📢 Gate Square Exclusive: #PUBLIC Creative Contest# Is Now Live!
Join Gate Launchpool Round 297 — PublicAI (PUBLIC) and share your post on Gate Square for a chance to win from a 4,000 $PUBLIC prize pool
🎨 Event Period
Aug 18, 2025, 10:00 – Aug 22, 2025, 16:00 (UTC)
📌 How to Participate
Post original content on Gate Square related to PublicAI (PUBLIC) or the ongoing Launchpool event
Content must be at least 100 words (analysis, tutorials, creative graphics, reviews, etc.)
Add hashtag: #PUBLIC Creative Contest#
Include screenshots of your Launchpool participation (e.g., staking record, reward
Regarding GPT-4 becoming stupid, someone wrote a paper confirming this
**Your guess was right, the big models are getting dumber! **
In recent months, there have been two legends about OpenAI. One is that the traffic of ChatGPT has begun to decline, and the other is that GPT4 has become "stupid".
The former has been proven to be true. According to statistics from the data company SimilarWeb, from May to June, ChatGPT’s global traffic dropped by 9.7%, and the traffic in the United States dropped by 10.3%.
The latter has gradually become a popular legend on Twitter. The enthusiasm for discussing it is comparable to the full speculation on the structure of the GPT4 model, so that the vice president of products of OpenAI publicly said, no! We didn't make it dumb!
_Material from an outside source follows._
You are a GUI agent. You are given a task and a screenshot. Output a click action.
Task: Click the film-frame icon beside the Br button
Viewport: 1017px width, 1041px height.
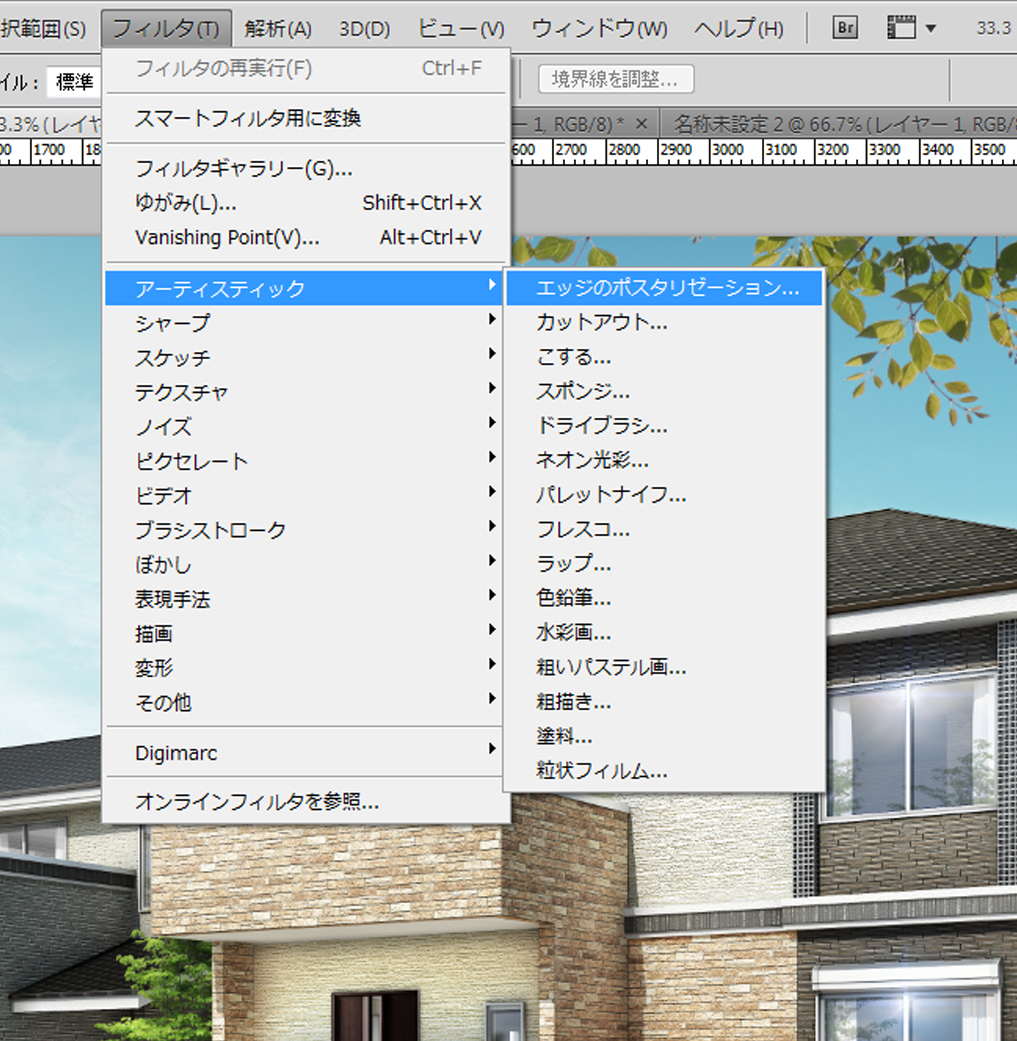point(902,28)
The paper tries to evaluate why the performance of GPT makes people feel so unstable and inconsistent through multiple dimensions, so it divides four ability dimensions for GPT3.5 and GPT4, namely mathematical problems, sensitive problems, code ability and visual reasoning ability.
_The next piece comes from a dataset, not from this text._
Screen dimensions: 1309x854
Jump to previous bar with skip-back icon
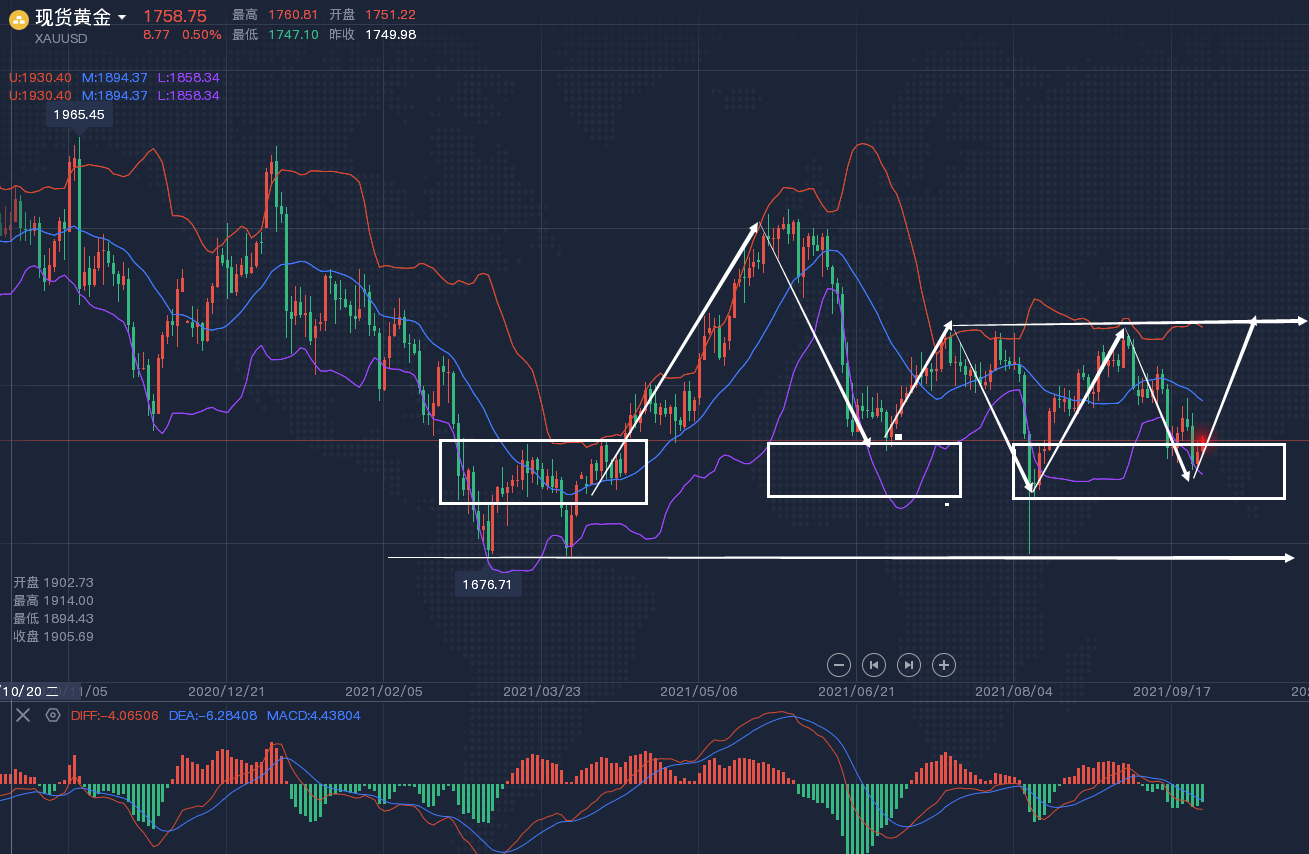pyautogui.click(x=874, y=664)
By comparing the two versions of the large model in March and June 2023, this paper found the following results.
First of all, the performance of the two large models has changed significantly in a short period of time, especially for mathematical problems, and the accuracy of GPT has dropped significantly. For example, in determining whether a number is prime, GPT4's success rate dropped from 97.6% to 2.4% in three months!
Secondly, on sensitive issues, the author prepared a data set containing 100 sensitive issues to test these large models. Logically speaking, the large model should directly refuse to answer these questions.
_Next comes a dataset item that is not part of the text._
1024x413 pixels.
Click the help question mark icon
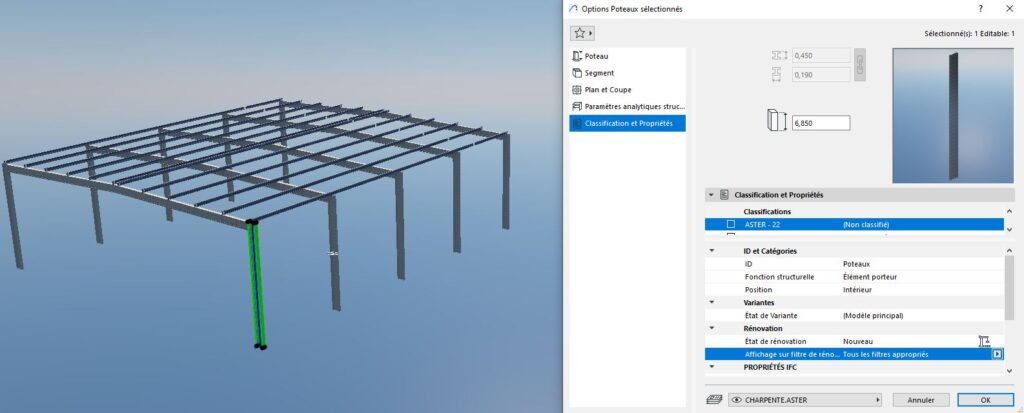pyautogui.click(x=966, y=8)
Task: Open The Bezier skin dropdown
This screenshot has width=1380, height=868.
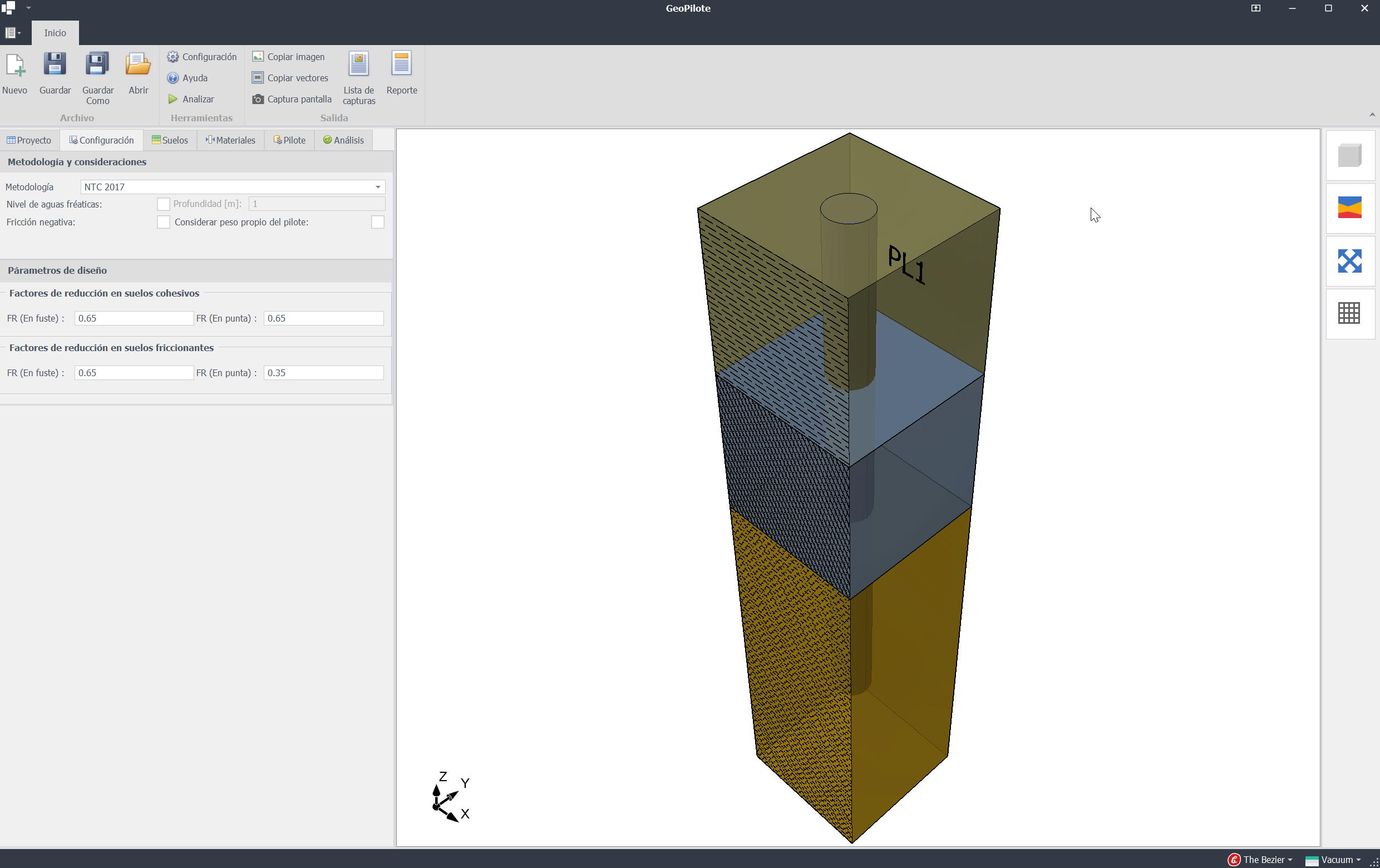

As a result of the test, GPT4 performed better in general. The June version of GPT4 only answered 5% of sensitive questions, compared with the answer rate of GPT3.5 increased from 2% to 8%. The authors speculate that the reason is that updates to GPT4 may have deployed a stronger security layer, but this may not mean that large models are becoming more secure.
Because when the author further uses the AIM method to deceive the large model (about AIM, it is the abbreviation of always intelligent and Machiavellian, you can simply understand it as inducing the large model to give up its moral principles), GPT3.5 almost answered all sensitive questions. question! And GPT4, even after being upgraded, answered nearly a third of the questions.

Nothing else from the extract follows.